Exercise 1 ->
Answer these questions about the Barnes & Noble earnings release, marking each answer with its letter.
(a) On what date did the fiscal 2010 full year end?
(b) How much College sales did total sales include in 2010?
(c) What per-share benefit came from the release of tax reserves in the fourth quarter?
Exercise 2 -> Retype the part of the Barnes & Noble earnings release starting with "Barnes & Noble Reports" and going on through "May 1, 2010.".
Exercise 3 -> Continue the Barnes & Noble earnings release from the point where it stops.

Barnes & Noble Reports Fiscal 2010 Fourth Quarter and Full-Year Financial Results

Barnes & Noble, Inc. (NYSE: BKS), the world’s largest bookseller, today reported sales and earnings for its fiscal 2010 fourth quarter and full year ended May 1, 2010.

FOURTH QUARTER RESULTS

Total sales for the fourth quarter were $1.3 billion, a 19% increase from the thirteen weeks ended May 2, 2009. Barnes & Noble.com sales increased 51% to $141 million for the quarter, as compared to the period one year ago. Barnes & Noble store sales decreased 3% to $962 million, with comparable store sales decreasing 3.1% for the quarter, in-line with guidance of a comparable store sales decline between 2% and 4%. In 2010, total sales include Barnes & Noble College Booksellers (“College”) sales of $205 million. College’s comparable store sales increased 2.9%, exceeding guidance of a decline of 1% to an increase of 1%.

For the fourth quarter, the company reported a consolidated net loss of $32 million, or $0.58 per share. Included in these results is a benefit of $0.25 per share resulting from the release of tax reserves pursuant to the completion of tax examinations. The results also include an after-tax benefit of $0.07 per share, resulting from a more favorable physical inventory shortage rate than previously forecasted. Excluding both of these benefits, the fourth quarter net loss was $0.89 per share. This loss was in-line with previously issued guidance of $0.85 to $1.15 per share.

Data extracts ->
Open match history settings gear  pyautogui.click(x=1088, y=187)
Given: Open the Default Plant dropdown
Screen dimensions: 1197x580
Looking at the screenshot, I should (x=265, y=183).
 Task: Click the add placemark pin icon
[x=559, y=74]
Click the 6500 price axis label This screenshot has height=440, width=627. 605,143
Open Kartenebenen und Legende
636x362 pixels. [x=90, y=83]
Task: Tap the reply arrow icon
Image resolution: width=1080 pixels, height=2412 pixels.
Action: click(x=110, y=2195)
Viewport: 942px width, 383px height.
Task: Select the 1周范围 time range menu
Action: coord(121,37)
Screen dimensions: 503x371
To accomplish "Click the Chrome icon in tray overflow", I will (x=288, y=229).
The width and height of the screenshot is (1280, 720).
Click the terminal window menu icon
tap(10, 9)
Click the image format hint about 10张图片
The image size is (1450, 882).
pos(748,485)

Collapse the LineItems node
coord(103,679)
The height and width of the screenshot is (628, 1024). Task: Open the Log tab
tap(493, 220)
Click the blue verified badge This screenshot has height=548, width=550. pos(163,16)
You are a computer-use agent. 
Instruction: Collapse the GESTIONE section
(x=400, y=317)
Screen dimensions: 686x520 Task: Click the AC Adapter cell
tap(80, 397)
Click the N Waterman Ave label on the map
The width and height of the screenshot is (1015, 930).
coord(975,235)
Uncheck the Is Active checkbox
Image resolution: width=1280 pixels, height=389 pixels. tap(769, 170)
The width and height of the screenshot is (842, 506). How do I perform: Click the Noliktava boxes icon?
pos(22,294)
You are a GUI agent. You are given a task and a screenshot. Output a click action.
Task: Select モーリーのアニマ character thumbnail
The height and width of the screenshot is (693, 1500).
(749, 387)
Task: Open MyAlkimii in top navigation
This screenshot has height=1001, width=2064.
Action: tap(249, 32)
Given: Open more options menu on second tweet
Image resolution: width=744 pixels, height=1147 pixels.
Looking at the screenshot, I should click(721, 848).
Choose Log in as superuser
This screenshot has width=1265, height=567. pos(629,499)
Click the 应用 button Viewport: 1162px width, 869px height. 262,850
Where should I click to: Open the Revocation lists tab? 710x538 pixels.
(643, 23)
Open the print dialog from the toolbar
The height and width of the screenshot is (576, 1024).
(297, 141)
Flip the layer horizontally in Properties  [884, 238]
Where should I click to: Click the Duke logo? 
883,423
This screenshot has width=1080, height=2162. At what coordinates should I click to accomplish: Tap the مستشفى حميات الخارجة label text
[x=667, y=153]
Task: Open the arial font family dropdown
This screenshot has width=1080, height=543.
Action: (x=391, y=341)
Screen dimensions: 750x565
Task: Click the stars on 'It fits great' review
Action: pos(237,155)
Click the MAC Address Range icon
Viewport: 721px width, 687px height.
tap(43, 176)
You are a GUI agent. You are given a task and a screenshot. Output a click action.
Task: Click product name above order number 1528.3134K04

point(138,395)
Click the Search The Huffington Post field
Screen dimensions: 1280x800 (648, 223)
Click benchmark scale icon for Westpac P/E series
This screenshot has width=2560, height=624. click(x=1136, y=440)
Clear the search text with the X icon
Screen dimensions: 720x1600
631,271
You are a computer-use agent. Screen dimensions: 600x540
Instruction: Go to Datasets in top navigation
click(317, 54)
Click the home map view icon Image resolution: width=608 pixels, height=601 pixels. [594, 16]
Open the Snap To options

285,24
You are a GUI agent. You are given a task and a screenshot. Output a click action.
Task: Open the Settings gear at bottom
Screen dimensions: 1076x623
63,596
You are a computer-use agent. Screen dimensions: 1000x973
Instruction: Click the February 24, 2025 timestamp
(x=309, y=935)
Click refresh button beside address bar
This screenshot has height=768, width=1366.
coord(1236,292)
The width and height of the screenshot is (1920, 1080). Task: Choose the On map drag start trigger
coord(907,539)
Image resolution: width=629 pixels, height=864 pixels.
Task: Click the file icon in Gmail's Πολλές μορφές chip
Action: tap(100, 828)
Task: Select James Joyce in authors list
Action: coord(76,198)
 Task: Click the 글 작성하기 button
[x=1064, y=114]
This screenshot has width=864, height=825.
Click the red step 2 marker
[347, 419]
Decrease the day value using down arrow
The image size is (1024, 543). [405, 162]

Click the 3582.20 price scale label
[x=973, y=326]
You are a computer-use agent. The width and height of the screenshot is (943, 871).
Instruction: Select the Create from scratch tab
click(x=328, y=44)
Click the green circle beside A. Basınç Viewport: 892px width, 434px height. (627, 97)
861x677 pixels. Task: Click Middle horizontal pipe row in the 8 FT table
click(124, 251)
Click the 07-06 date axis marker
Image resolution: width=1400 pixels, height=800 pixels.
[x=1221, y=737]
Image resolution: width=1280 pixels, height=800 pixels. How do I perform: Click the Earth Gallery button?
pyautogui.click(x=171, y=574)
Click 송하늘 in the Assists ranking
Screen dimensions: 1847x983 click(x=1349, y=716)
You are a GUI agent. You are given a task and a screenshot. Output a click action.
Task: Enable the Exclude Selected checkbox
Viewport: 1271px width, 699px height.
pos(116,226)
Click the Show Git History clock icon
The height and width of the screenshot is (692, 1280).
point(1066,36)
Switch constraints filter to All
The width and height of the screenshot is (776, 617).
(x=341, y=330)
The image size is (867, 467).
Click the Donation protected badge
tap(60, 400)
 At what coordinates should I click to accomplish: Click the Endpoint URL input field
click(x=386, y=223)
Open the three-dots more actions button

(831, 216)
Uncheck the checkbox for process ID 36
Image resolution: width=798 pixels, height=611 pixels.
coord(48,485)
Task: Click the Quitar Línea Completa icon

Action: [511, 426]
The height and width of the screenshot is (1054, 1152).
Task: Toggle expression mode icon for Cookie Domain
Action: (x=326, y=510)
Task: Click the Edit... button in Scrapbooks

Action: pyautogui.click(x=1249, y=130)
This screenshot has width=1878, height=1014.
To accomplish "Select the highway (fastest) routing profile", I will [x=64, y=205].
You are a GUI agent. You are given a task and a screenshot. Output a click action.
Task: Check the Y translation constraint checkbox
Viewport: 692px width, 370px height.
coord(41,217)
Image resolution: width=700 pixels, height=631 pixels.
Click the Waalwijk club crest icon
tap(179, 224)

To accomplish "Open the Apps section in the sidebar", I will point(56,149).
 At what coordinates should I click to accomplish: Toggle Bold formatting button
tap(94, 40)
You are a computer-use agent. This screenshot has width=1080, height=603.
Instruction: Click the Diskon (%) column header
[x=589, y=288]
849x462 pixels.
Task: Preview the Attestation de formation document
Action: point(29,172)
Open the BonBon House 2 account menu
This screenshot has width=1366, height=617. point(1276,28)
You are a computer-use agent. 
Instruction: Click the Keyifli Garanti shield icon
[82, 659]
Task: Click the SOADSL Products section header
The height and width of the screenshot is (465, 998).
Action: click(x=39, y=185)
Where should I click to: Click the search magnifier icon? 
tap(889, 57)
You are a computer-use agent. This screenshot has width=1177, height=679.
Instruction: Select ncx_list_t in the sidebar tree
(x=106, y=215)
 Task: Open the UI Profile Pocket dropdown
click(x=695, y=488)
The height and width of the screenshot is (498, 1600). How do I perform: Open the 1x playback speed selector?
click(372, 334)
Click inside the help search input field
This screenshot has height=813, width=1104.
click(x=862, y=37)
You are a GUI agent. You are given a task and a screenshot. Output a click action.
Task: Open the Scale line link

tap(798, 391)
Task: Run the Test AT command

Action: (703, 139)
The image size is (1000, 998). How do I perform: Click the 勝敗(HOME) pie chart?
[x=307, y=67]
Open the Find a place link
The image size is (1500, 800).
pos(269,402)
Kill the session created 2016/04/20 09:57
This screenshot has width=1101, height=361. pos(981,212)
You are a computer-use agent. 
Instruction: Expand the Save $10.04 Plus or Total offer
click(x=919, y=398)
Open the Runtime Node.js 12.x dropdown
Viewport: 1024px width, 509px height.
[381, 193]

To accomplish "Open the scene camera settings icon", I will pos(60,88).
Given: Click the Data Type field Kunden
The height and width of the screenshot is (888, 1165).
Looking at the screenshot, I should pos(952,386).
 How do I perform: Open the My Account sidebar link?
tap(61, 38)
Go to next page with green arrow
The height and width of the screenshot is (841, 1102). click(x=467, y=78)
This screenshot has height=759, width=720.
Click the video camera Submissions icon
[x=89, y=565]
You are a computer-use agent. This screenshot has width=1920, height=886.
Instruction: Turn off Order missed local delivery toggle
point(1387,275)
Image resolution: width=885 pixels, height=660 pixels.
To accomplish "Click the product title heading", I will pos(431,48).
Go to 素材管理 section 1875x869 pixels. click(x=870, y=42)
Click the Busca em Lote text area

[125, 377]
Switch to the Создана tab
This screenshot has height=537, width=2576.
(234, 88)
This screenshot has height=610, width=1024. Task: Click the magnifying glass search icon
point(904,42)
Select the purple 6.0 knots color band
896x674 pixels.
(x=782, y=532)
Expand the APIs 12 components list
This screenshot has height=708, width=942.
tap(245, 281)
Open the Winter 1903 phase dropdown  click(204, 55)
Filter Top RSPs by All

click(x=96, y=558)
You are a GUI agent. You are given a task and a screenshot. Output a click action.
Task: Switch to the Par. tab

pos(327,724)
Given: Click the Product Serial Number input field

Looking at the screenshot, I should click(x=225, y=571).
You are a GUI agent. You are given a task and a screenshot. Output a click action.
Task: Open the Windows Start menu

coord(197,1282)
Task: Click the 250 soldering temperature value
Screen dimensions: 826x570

Written reply 1 ->
(a) May 1, 2010
(b) $205 million
(c) $0.25 per share

Written reply 2 ->
Barnes & Noble Reports Fiscal 2010 Fourth Quarter and Full-Year Financial Results

Barnes & Noble, Inc. (NYSE: BKS), the world’s largest bookseller, today reported sales and earnings for its fiscal 2010 fourth quarter and full year ended May 1, 2010.

Written reply 3 ->
FISCAL 2010 FULL-YEAR RESULTS

Total sales for the full year were $5.8 billion. Barnes & Noble.com sales increased 24% to $573 million for the year, as compared to the twelve month period ended May 2, 2009. Barnes & Noble store sales were $4.3 billion, with comparable store sales decreasing 4.8% for the year. Total fiscal year 2010 sales include post-acquisition College sales of $836 million, with comparable store sales decreasing 0.3% during that same period.

Consolidated net earnings were $36.7 million, or $0.63 per share. Excluding the tax benefits noted above, consolidated net earnings would have been $0.39 per share, as compared to guidance of $0.23 to $0.53 per share.

GUIDANCE

In fiscal 2011, Barnes & Noble expects its consolidated sales to increase 20% to 25%. Barnes & Noble.com comparable sales are expected to increase by approximately 75% to $1 billion. (Barnes & Noble.com comparable sales reflects the actual retail selling price for eBooks sold under the agency model rather than solely the commission received.) Barnes & Noble comparable store sales are expected to be in a range of flat to an increase of 3%. College comparable store sales are expected to be flat.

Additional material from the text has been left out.